- **SOURCE PASSAGE**:
★ ★ ★ ★ ★

(MENAFN - Jordan Times) Jordan is on the brink of an economic and health crisis due to the rise in chronic disease rates in the country, a health expert said on Tuesday.
Kamel Ajlouni, director of the National Centre for Diabetes, Endocrinology and Genetics (NCDEG), warned that unless preventive measures are taken to curb the rise, the country's disease rates and healthcare costs will rise to crisis levels.
By 2050, 3.4 million people in Jordan are expected to have diabetes mellitus, 3.7 million with hypertension, and 2.93 million with high cholesterol, Ajlouni said, calling these figures "alarming".
The direct and indirect costs of treating the four major chronic diseases - diabetes, hypertension, obesity and dyslipidemia (high cholesterol) - stood at JD1.3 billion in the Kingdom in 2004, according to figures he presented.
Ajlouni also noted that diabetes is responsible for 70 per cent of kidney failure cases in the Kingdom and is the leading cause of blindness, while Jordan has one of the top 10 most overweight populations in the world.
According to the latest study conducted two years ago, 86 per cent of Jordanian women and 84 of Jordanian men above 25 years old are obese or overweight.
The same study, he pointed out, found that 63.2 per cent of women and 65.5 of men above 25 years old have vitamin B12 deficiencies, while the current prevalence of diabetes is 35 per cent among women over 25 and 36 per cent among men.
"Sixty per cent of Jordanian women who have diabetes suffer from depression as well," Ajlouni noted at a press gathering, adding that 30 per cent of these depression cases are due to mistreatment by their spouses.

★ ★ ★ ★ ★

- **THE DATA**:
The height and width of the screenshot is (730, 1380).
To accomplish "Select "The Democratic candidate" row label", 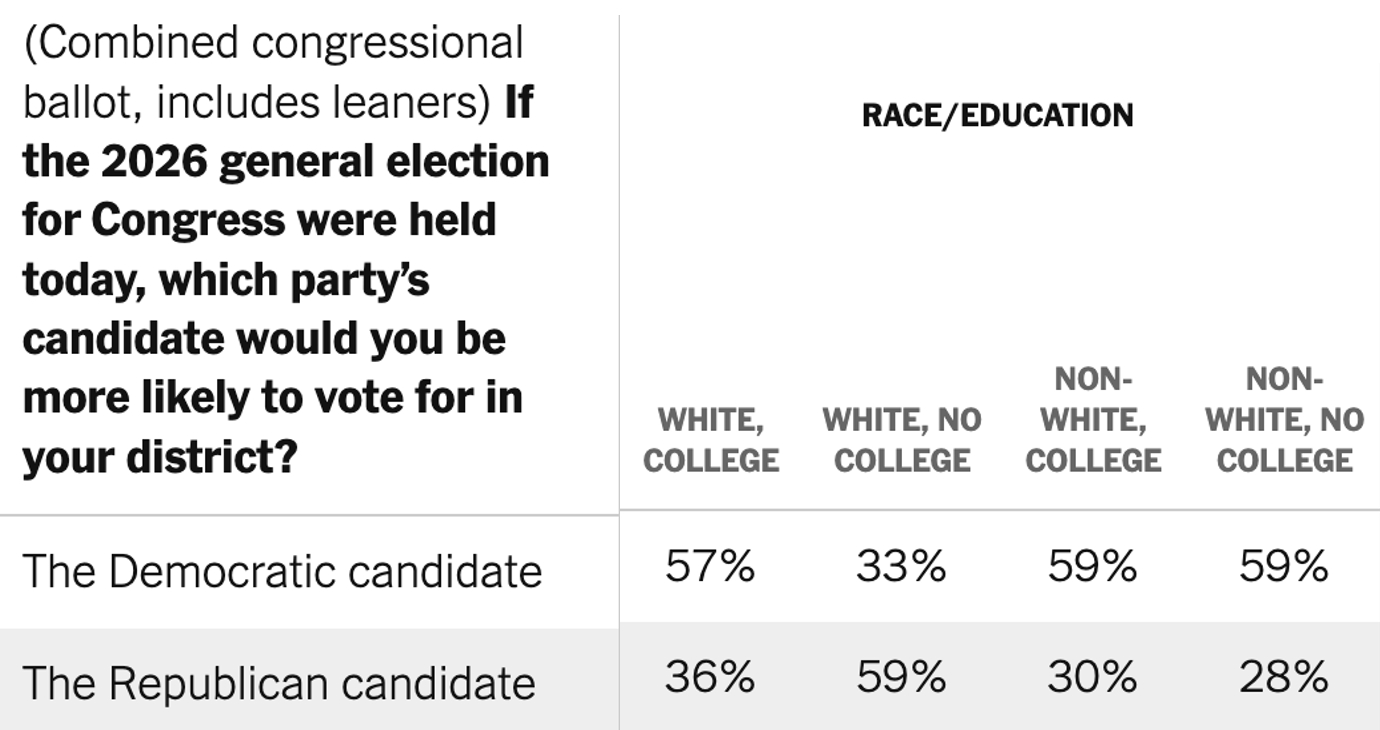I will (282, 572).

★ ★ ★ ★ ★

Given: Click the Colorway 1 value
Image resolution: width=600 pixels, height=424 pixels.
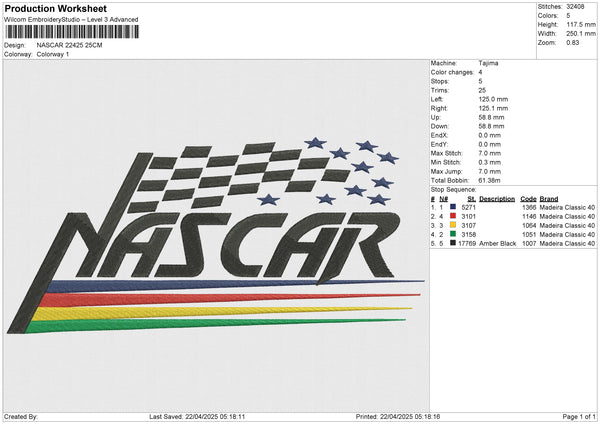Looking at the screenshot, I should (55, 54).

★ ★ ★ ★ ★

- **ASSIGNMENT**:
Continue the text about Jordan's rising chronic disease rates from the point where it stops. The data is not needed here.

- **REPLY TO THE TASK**:
The good news, according to the NCDEG director, is that 80 per cent of diabetes and heart disease cases are preventable by following a healthy lifestyle that includes exercise and a healthy diet.
Ajlouni also called on partners in the National Strategy for Prevention of Non-Communicable Diseases, including the ministries of health, education and awqaf and Islamic affairs, to cooperate in its implementation.
He noted that the Awqaf Ministry is helping spread awareness about the prevention of chronic diseases through its preachers in mosques, while a letter was sent to churches to help spread the word among Jordanian Christians as well.
Meanwhile, Ajlouni criticised the unavailability of pavements in most of the country's cities, which discourages people from walking.
"If there are sidewalks, they are used for other purposes, such as parking cars or planting trees, which prevent the public from using them for their actual purpose: walking".
Ajlouni also called on the media to raise awareness about chronic diseases and their impact on people and the country.